This is the second part of the interview, here you can read the first one.
Renton: For the creation of the new artworks are you following the creative process used in the past or are you experimenting also new ways to transform your ideas and feelings into paintings?
Dale Grimshaw: I’m still following the same process. I use a mix of source material I photograph myself and images that I find on the Internet. I make “digital sketches” from this material and use them to construct my compositions before I start painting.
R: You have said that art makes you feel better and this is the reason why you paint. You also said -even if today you already told something different- that the fact people understand and approve your art is very important for you… About these two things, which is the most important for you? What does make you feel better, the act of painting or that people appreciate your art? I don’t mean selling artworks or not, but I’m talking about what you feel…

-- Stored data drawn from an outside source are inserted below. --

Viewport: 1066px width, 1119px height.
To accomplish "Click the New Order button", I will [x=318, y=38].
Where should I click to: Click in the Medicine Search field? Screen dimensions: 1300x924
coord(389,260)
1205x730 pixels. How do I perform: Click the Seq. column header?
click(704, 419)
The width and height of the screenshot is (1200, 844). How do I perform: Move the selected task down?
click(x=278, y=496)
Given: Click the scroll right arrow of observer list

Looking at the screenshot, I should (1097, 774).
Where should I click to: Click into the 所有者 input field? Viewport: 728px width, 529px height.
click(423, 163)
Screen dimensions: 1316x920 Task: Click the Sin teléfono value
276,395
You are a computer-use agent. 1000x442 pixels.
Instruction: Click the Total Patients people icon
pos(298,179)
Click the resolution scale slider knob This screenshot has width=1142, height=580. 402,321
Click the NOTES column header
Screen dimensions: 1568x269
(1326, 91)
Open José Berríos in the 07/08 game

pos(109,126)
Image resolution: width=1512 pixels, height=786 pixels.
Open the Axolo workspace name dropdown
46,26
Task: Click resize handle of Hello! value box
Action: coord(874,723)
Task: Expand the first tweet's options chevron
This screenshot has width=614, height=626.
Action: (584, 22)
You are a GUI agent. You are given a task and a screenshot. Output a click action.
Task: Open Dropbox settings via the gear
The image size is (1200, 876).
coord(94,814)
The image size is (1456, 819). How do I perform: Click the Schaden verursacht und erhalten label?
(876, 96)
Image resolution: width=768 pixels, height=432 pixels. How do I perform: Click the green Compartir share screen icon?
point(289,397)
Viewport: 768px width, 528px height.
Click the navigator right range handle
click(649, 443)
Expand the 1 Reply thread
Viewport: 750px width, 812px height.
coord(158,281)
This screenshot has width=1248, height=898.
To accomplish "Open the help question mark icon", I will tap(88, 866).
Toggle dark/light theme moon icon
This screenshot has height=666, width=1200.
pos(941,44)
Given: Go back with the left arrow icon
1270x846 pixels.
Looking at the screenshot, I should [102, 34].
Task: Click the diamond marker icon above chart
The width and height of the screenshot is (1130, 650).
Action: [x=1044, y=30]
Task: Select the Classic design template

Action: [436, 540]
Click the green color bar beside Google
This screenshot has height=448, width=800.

DG: It’s a tricky one. Obviously the act of painting – I love it, I literally love paint, the texture and feel of it. But it’s tricky, because on the one hand you want people to like your work as it makes you feel validated – and hopefully people buy. But on the other hand I’m at that stage that I feel I’ve got to follow my heart as a painter. I think it’s a dilemma for a lot of artists. You know, I’m not 18 any longer, I may have 20-25 years left to paint if I’m lucky. I will always want to paint regardless of whether or not people buy my paintings. It’s only when you get really established that you are in a position to do more of what you want and you can almost guarantee to take your audience with you.
In the new show I’ve tried to stick to creating all the images I wanted to do. For example there is a piece similar to the “Caliban” woodcut print that is huge, really big, uncommercial you might say, in term of the size, but I really really love it, it’s my favourite piece.
It’s a hard balance to get but if your lucky enough to follow you heart and people still buy the work, then you are in a win, win situation.
R: You said that your art is very impulsive, it is born from the need to put what you feel on canvas. Looking at your past works it seems most of them have been painted while angry or sad… do you get the same energy and inspiration also when you feel good?
DG: No! I think it’s all in the movement. Some works are not really as melancholic as they seem on the surface. What I describe as movement is the act of painting physical action. So, in a way some of the movement of the figures, that energy as I call it, is a kind of celebration of human physicality and it’s also about being alive! Artists I admire like Caravaggio, Rembrandt and Freud create a very stationary kind of charcter portrait, but what I’m trying to capture is something more about the vibrancy of life itself. So in a way it’s not an obvious sense of being ‘happy’ but I’m trying to capture the human condition in a very positive way. One thing in my life that made a deep impression on me was losing my mum when I was 19. When I went to see her at the Chapel of Rest something really puzzled me. As she was laid out she still looked very like my mum, but somehow she wasn’t my mum. She just seemed empty. I sat there hoping she would sit up ask for a cup of tea and a cigarette. It was a shock to see that spark of living energy had left her forever. It’s that spark, in all it’s variety of moods, happy or sad, that I’m trying to capture.
R: We are almost on the end. Do you know already how many paintings will be in this show more or less?
DG: I think there’s gonna be 18 paintings and some woodcut prints.
R: Do you feel you are at a good point with your work?
DG: Yes I do. But sometimes some of the strongest works come just before the show. Sometimes the works you do just a few days before the show are the best because you have that adrenaline and pressure. I’m a bit nervous, but I do feel in a good place with my work. I’ve worked on the show for 15 months, so the I’ve put a lot into it. Some artists say “I’ve been working on this show for 3 months” but that’s nothing really. As I put more time and care into the paintings I can feel my technique and confidence growing. Today I’m feeling very good about my work, but tomorrow, who knows. That’s the nature of the beast.
R: The last question is more a personal curiosity. I know in the past music has been a huge part of your life and it still plays a fundamental role in your art as you get inspiration from it while painting. You where involved and attracted by punk-rock, is your personal taste changed with time or punk-rock is still your most inspirational kind of music?
DG: It’s changing; I don’t really listen to a lot of punk of late. I’m listening to drum and bass again. I’ve always loved drum & bass and breakbeats.
It depends anyway: while I’m painting fine details there’s no point to have some kind of mad, fast music in the background, it doesn’t really work!
I’m trying to listen to music that fits with what I’m doing. Music it’s very important because while I’m painting my brain can really wander off and I loose concentration – music can really help me to get my focus back.
A big thanks to Dale Grimshaw and Chris Garlick (Signal Gallery Director and joint owner) and best wishes for the exhibition. For who is in London, the preview of “Semi-Detached” is on the 6th October.